═══ DATASET EXTRACT

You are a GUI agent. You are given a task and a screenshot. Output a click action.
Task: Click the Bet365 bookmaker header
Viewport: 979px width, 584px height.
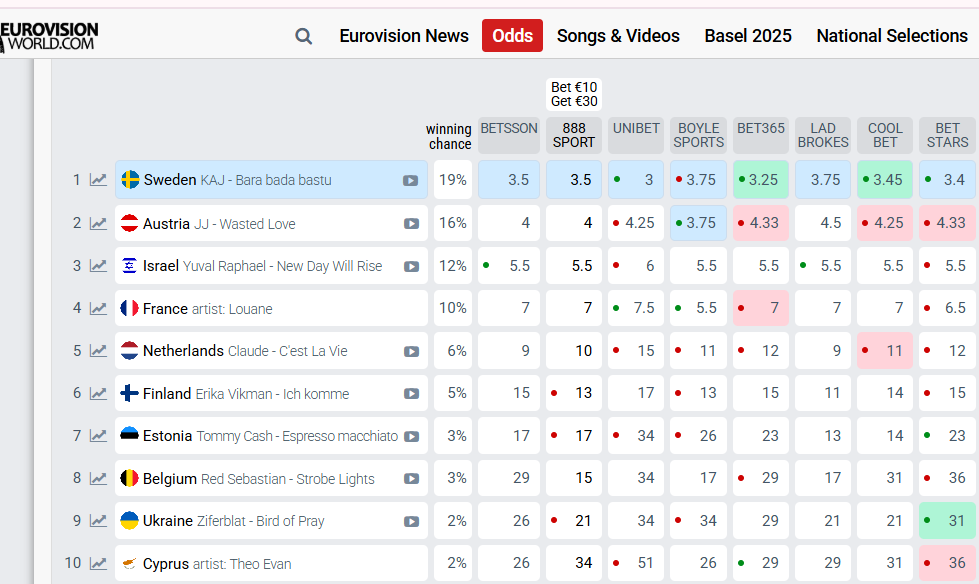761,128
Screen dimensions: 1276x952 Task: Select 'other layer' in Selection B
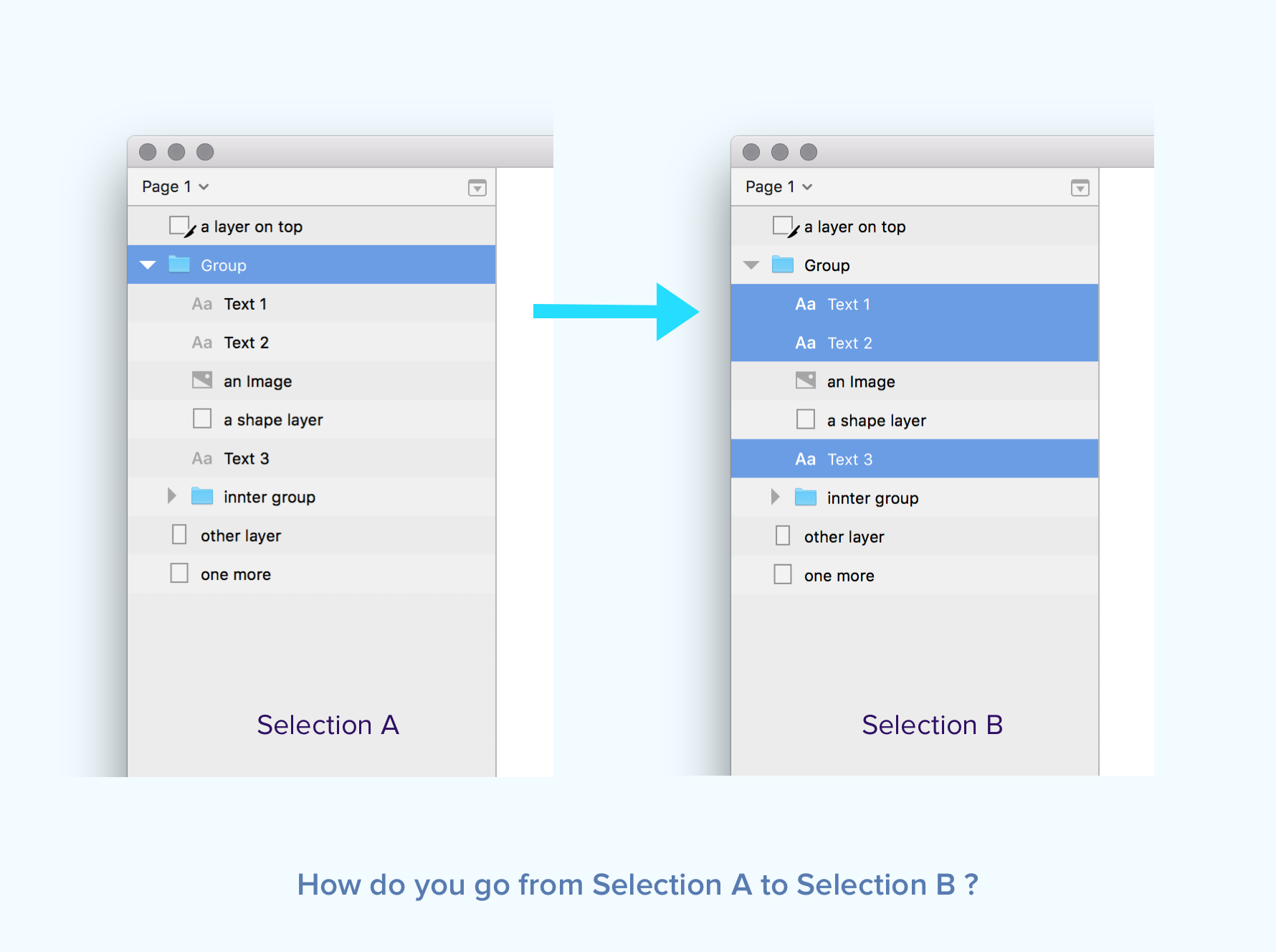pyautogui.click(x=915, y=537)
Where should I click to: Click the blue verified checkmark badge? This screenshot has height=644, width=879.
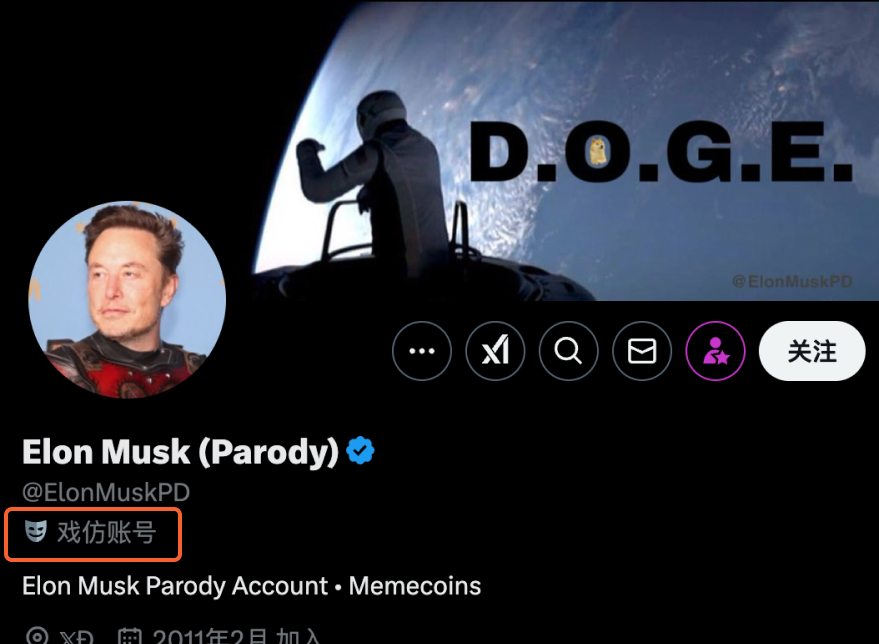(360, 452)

══════
═══ DATASET EXTRACT

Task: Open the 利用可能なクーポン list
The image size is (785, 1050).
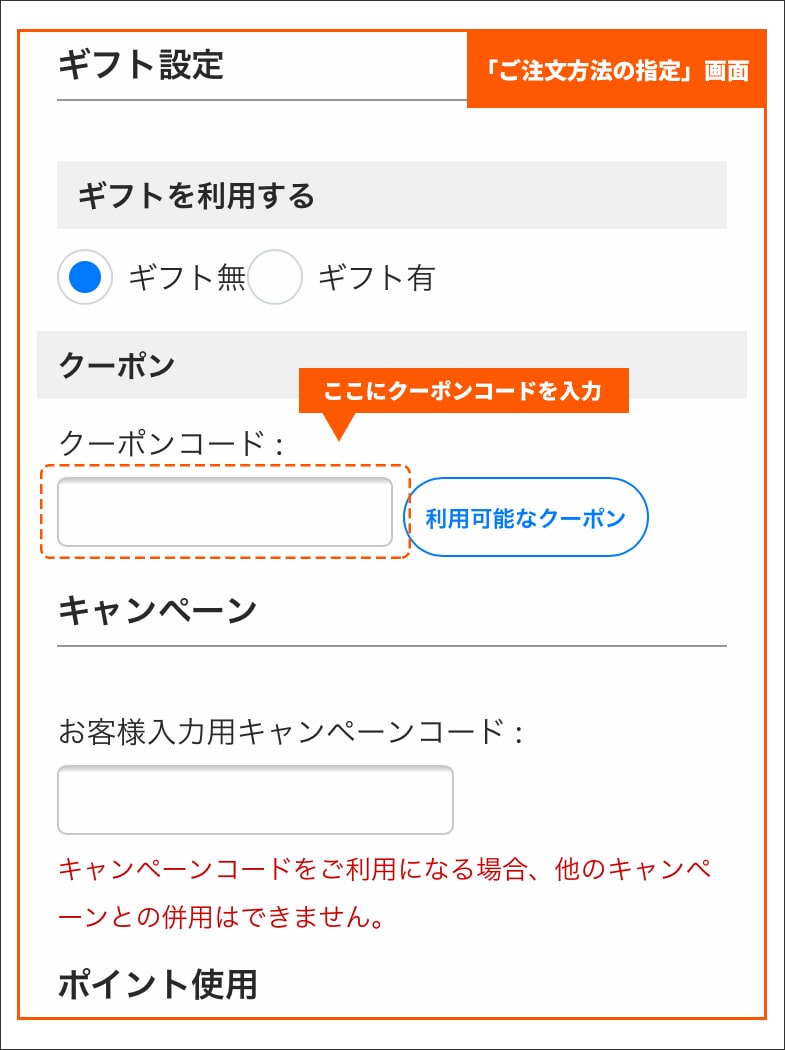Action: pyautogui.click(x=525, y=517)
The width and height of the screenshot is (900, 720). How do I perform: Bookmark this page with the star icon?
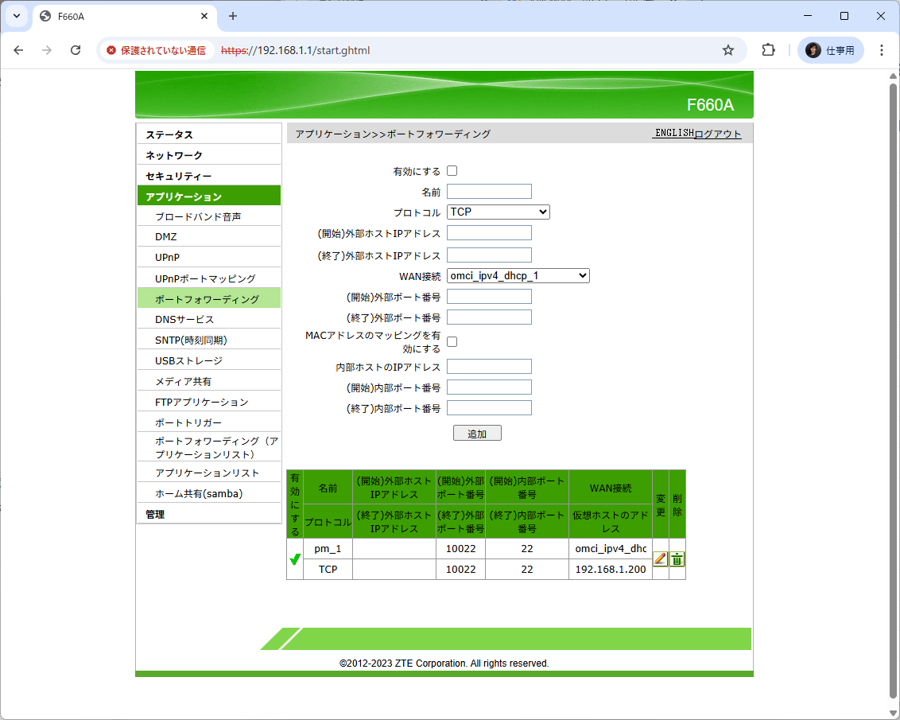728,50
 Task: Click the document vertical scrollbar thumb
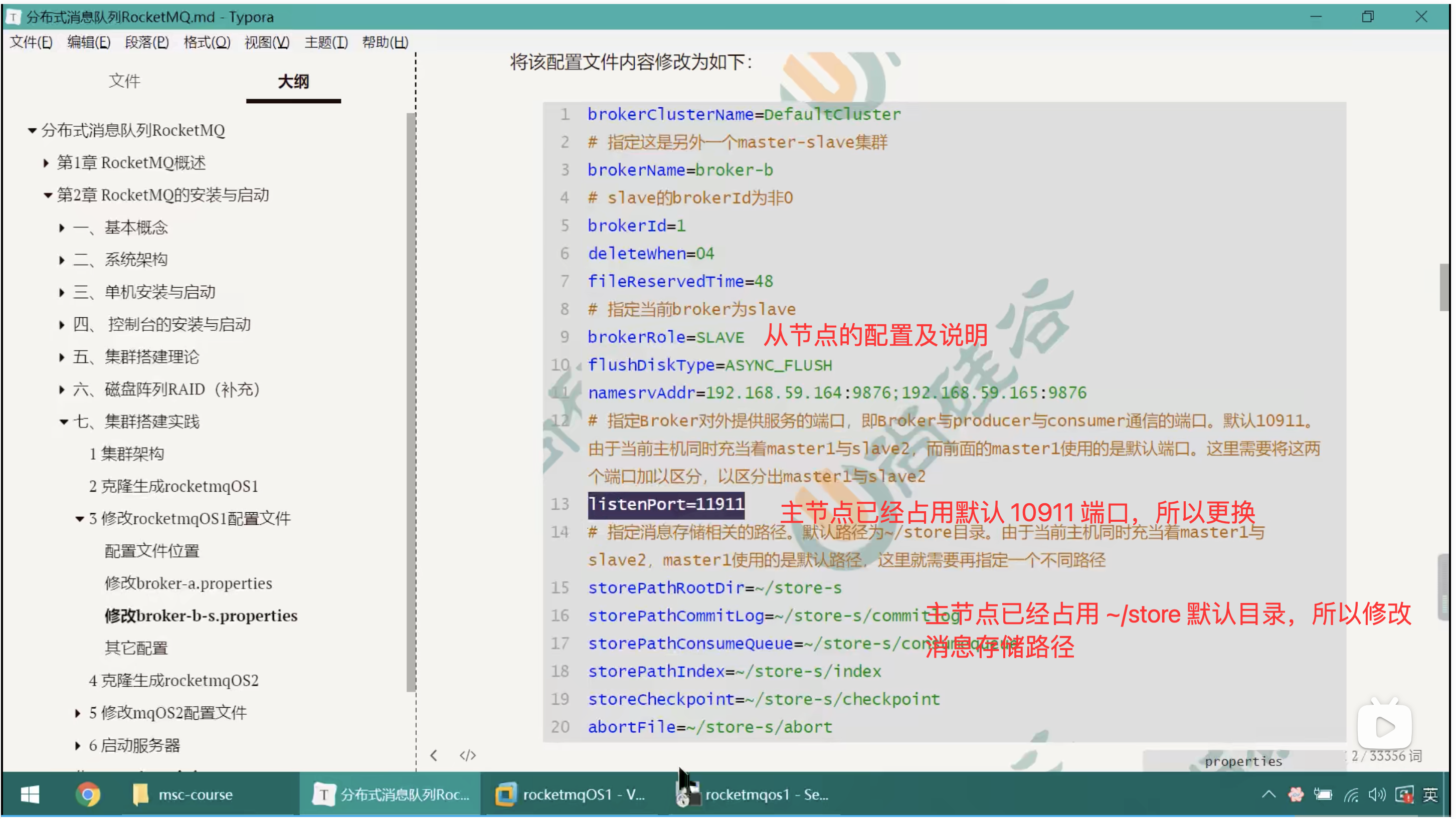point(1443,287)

══════

AIM: Can you write out everything from the line with "Task: Click the document" down to the line with "point(1443,287)" again, substituting "scroll handle" for "scrollbar thumb" and changing nothing else? Leave the pictures out.

REPLY:
 Task: Click the document vertical scroll handle
point(1443,287)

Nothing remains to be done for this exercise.